CATANIA – Se perfino agli Stati generali – organizzati dal Governo con i vertici istituzionali nazionali ed europei – è stato organizzato un panel chiamato “Policy in the Post-Covid world: challenges and opportunities”, che ha visto il contributo di autorevoli rappresentanti del mondo accademico internazionale, è giusto chiedersi perché di “sfide e opportunità” dopo la pandemia non sia possibile discutere intensamente anche a livello locale.
Un assist è stato lanciato da Catania, nei giorni scorsi, con l’organizzazione online del convegno “Quali scenari per le città?”, in cui hanno discusso di politiche urbanistiche post-Covid professionisti catanesi della progettazione. La crisi sanitaria ha proposto, anche in Sicilia, nuovi scenari di città e messo l’accento su nuove possibilità opportunità.
È un’opportunità, per esempio, dire addio agli appartamenti di ridottissime dimensioni, che spesso ospitano un nucleo familiare in 70 metri quadrati e senza balconi, per ritrovare spazi di coabitazione. Ed inoltre, è possibile riscoprire il ruolo storico dei quartieri delle città più vecchie, progettati in passato per essere autosufficienti. Ne è un esempio Modica.
“La complessità della città può essere un punto di forza – spiega il project manager Antonio Stornello ideatore di un nuovo strumento di pianificazione urbana chiamato Kassandra, sviluppato insieme all’architetto Mark Cannata -. Prima del Covid la rinascita delle città si riduceva ad una gara a chi piantava più alberi, ma chi è progettista sa che migliorare l’ambiente urbano vuol dire realizzare una città resiliente. Kassandra crea degli scenari teorici per dare indicazioni ottimizzate alla politica, propone soluzioni basate su dati scientifici per l’organizzazione degli spazi cittadini. Oggi viviamo la moda delle città dei 15 minuti, dove tutti i servizi necessari sono a 15 minuti. Ma ripensiamo a come sono stati costruiti i quartieri, erano finiti a se stessi e forniti, avevano tutto e le città nascevano dalla composizione di questi stessi spazi”.
L’urbanistica può sfruttare la “via della pandemia”, ovvero può riconoscere e rispondere a nuove esigenze. “Nel vivere il lockdown abbiamo capito come i metri quadrati fossero un elemento importante per la qualità della vita, che è obiettivo dell’urbanistica – ha affermato l’ingegnere Maurizio Erbicella –. Il Covid-19 ha rimesso l’uomo al centro della città e dell’abitazione capovolgendo quel modello abitativo tipico del Nord che ha ridotto al minimo gli spazi per vivere in casa.
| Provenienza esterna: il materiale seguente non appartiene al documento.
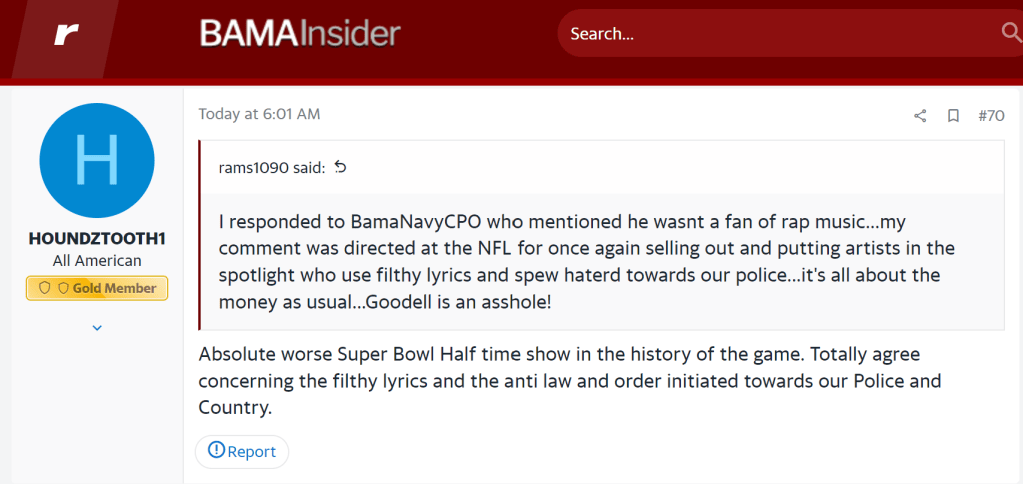Click the exclamation icon beside Report
The width and height of the screenshot is (1023, 484).
215,451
Se è vero che a Sud esiste ancora un angolo cottura, è vero che non esistono però reti digitali che permettono lo svolgimento agevole dello smart working. In Sicilia il problema dell’acqua di ieri e quello di internet oggi. Dagli standard quantitativi dobbiamo passare agli standard qualitativi, alla connessione di reti ecologiche che connettono il progetto urbano all’ambiente. La pandemia può accelerare importanti processi di trasformazione, ma serve scegliere bene”.
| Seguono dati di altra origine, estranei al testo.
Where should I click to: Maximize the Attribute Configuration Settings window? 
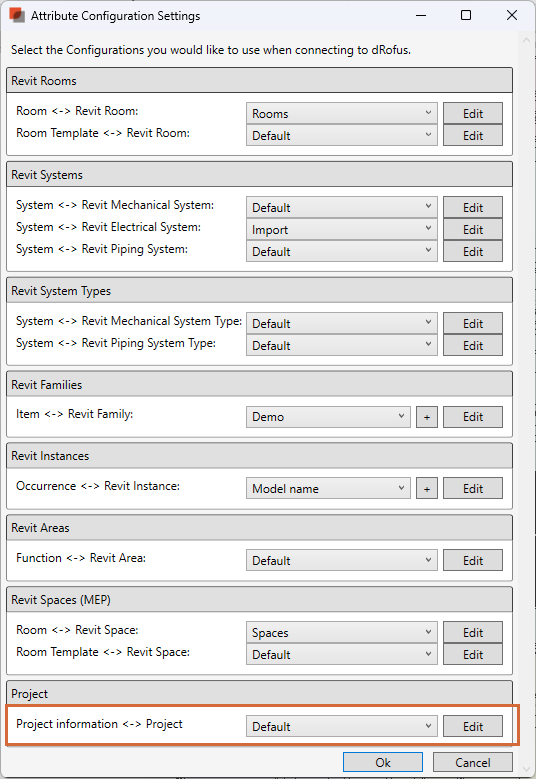466,15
Il Covid-19 “è effettivamente un acceleratore – ha ammesso Giuseppe Scannella, ex presidente dell’Ordine degli Architetti di Catania – ci ha aiutato a rivalutare gli spazi di risulta, ma attenzione ad osservare bene quel che ha portato. Lo smart working non è da deificare perché mobilità vuol dire anche socialità. Attenzione ad innamorarci di cose che diventano strumento per ridurre il potenziale della città come ‘luogo delle opportunità’, di luogo dove si produce innovazione ed economia. Quale tipo di connessione possiamo giudicare più importanti? Lo studio delle relazione deve essere approfondito e la politica dovrà prendersene carico”.
In conclusione la crisi è opportunità per il cambiamento. “Nella medicina ippocratica la parola crisi indica un momento in cui bisogna scegliere – ha ricordato Carlo Colloca, docente di Analisi sociologica dell’Università di Catania -. Dobbiamo lavorare ad un equilibrio diverso nel rapporto tra spazio e popolazione urbana. I margini, i balconi e i cortili condominiali hanno permesso una socialità altrimenti mai esistita. Parliamo di nuovo diritto all’abitare, per lavorare o studiare da remoto, diritto finora negato perché abitare ha voluto dire vivere in spazi stretti. La centralità non può essere più riservata solo ai consumi”.